ただし、一部で誤解されていますが、これらを導入したらすぐに業務が劇的に改善するわけではありません。まずは、業務のプロセス整備が最初になされるべきものです。
やみくもに電子ツールを導入するのではなく、導入目的の明確化と、各バイヤーへ意識付けを行い、操作能力を向上させることが重要になります。
ある日主婦が行きつけのスーパーに行って、「私はこの1年間でいくらくらい使ったのかしら?」と問えば、おそらく「そんなの自分の家計簿を調べなさい」と一蹴されるだけでしょう。しかし、バイヤーとサプライヤーの関係においては、このような質問がまかり通ってしまうことがあります。

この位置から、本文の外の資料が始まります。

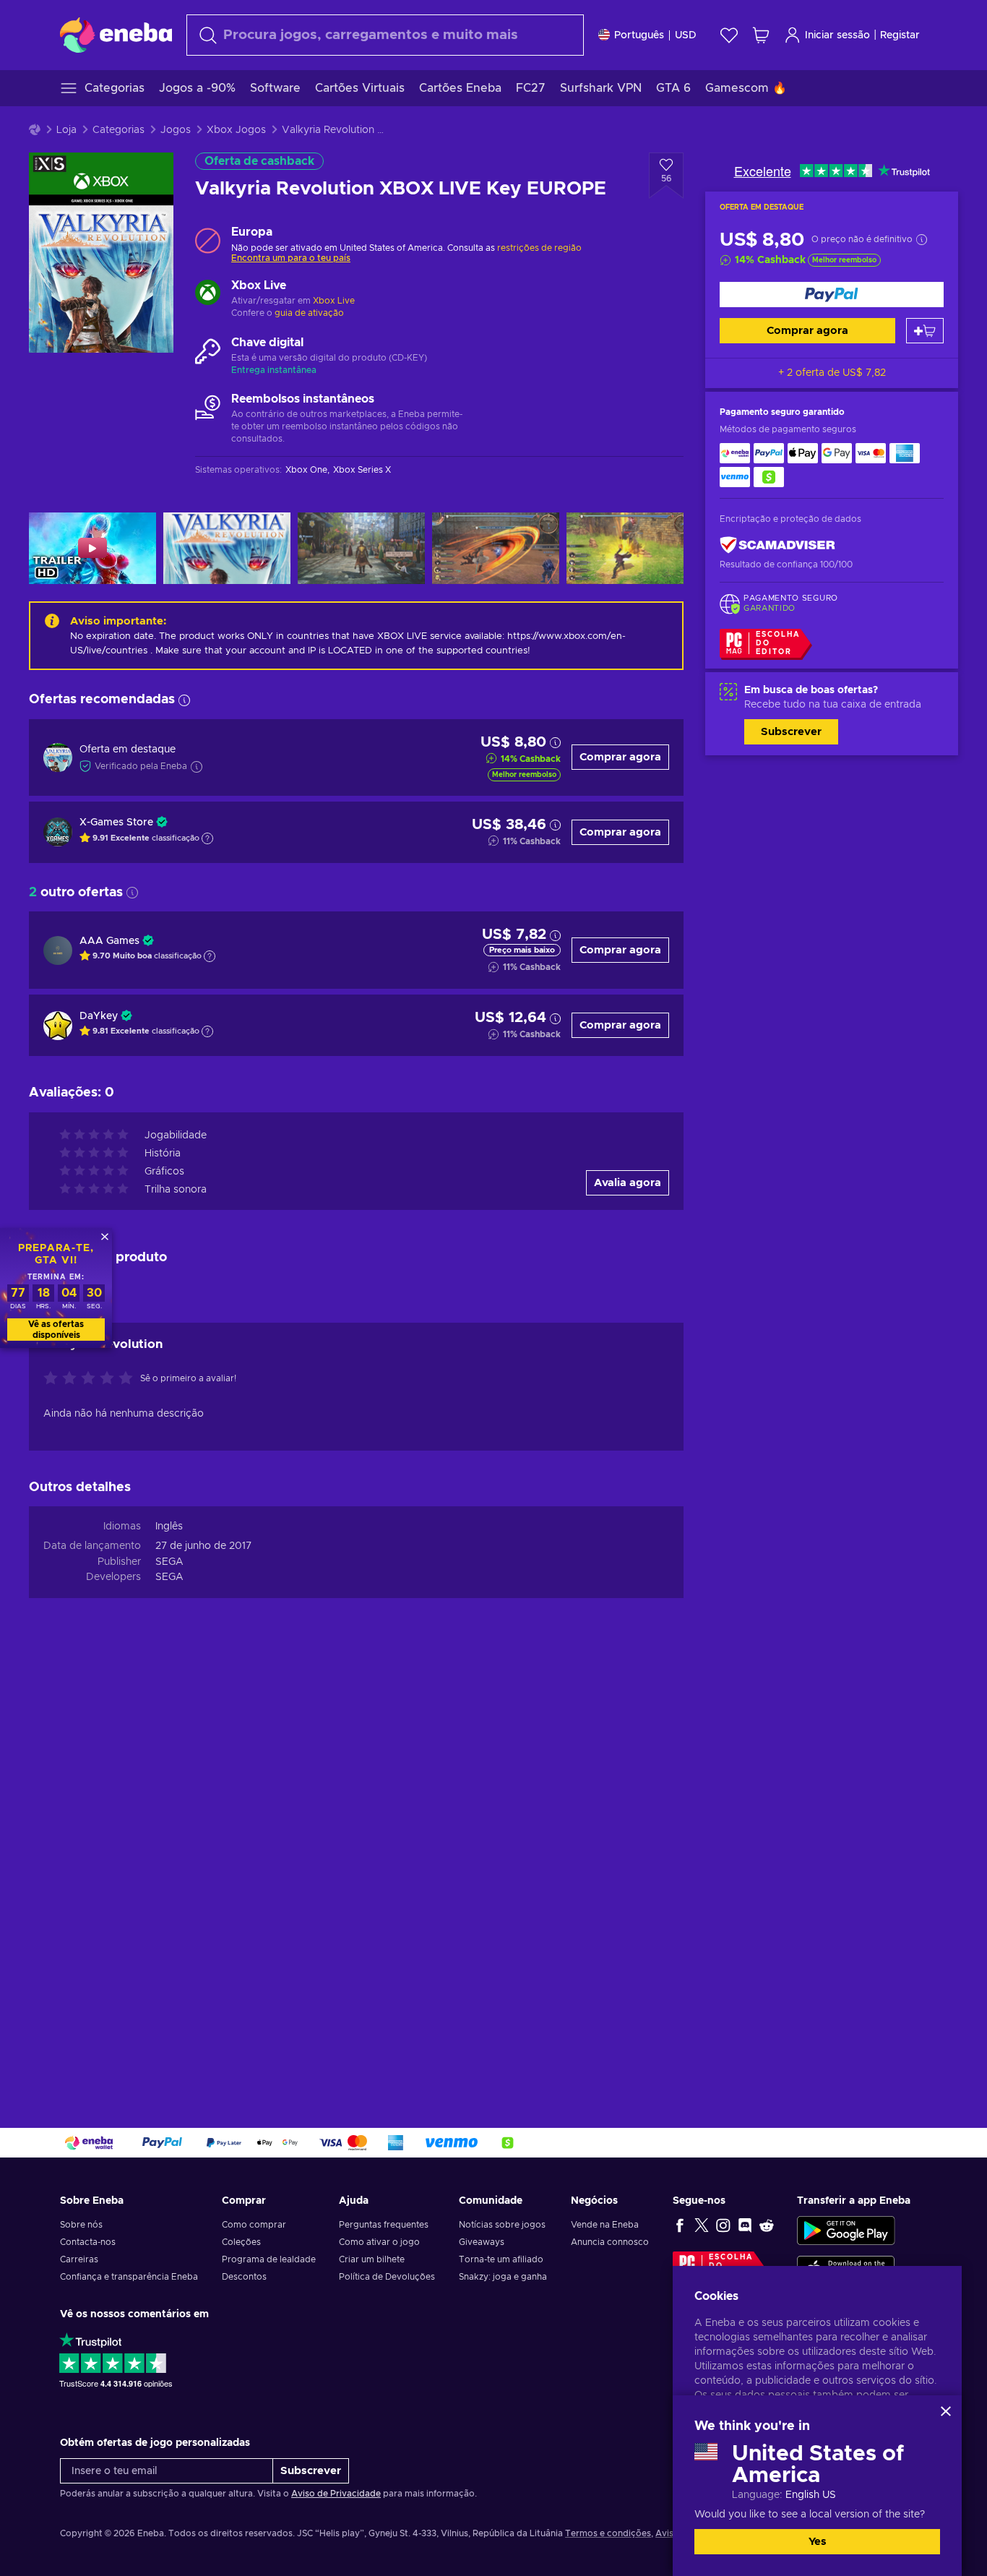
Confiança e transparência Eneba (129, 2276)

「うちからおたくへの昨年の発注額っていくらくらいかな?」とサプライヤーに訊いている先輩バイヤーを見ては、「自分が金を払っている額すら把握していないのか、この人は」と驚いてしまいました。しかし、他の先輩バイヤーも同じことを訊いていましたし、他企業のバイヤーも同じようなことを訊いているようです。「そんなの発注履歴を調べて合計すれば良いでしょう?」と進言しましたが、「面倒だから」と。

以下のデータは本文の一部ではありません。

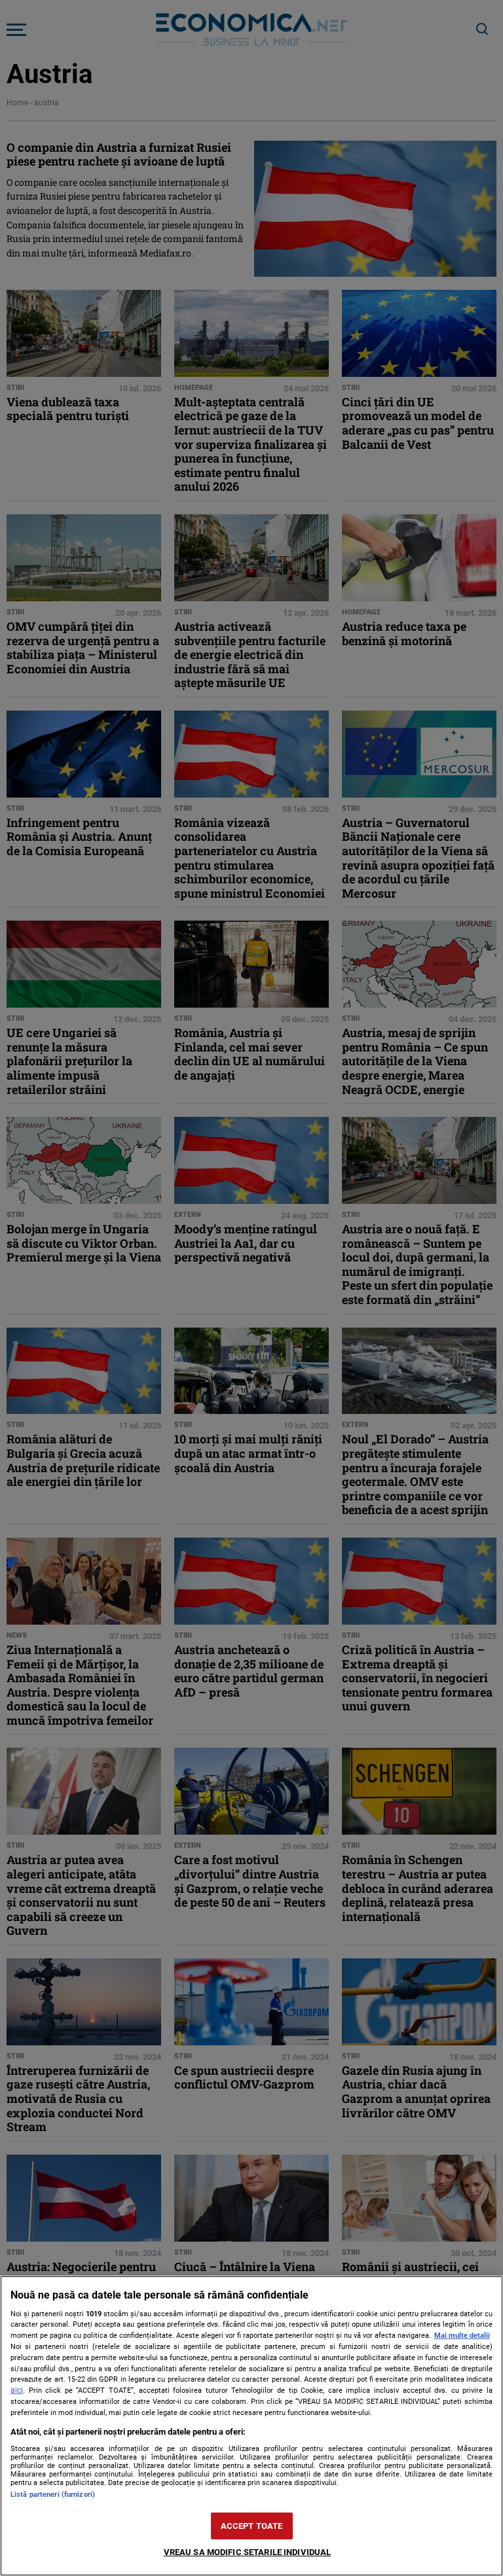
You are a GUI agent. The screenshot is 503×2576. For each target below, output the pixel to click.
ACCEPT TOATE (252, 2526)
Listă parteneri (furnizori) (52, 2494)
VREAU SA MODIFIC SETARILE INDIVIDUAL (247, 2552)
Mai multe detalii (462, 2335)
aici (16, 2390)
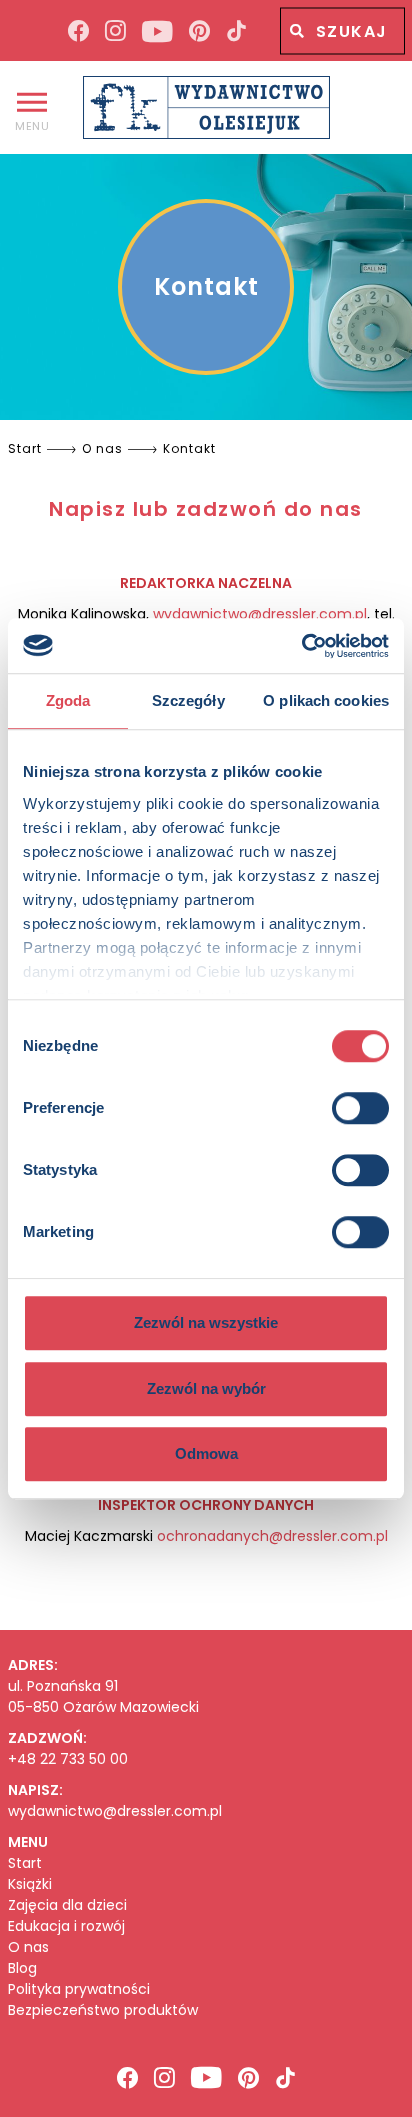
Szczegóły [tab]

コスト分析に関してもなんら変わりません。サプライヤーはおのおのの製品に対して詳細見積りを提出してくれているのに、結局それらは有効に使用されていませんでした。「前回似たような製品は1,000円だけど、今回は900円だよね。何が高くなっているの?」と、これまたサプライヤーに訊いているバイヤーばかりでした。以前からサプライヤーが提出してくれているデータを使用すれば、自分なりにコスト構造を分析でき、「前回の類似品と比して、どこが高いか安いか」ということが分かるはずです。そういうことも進言しましたが、これまた「操作できないから」と。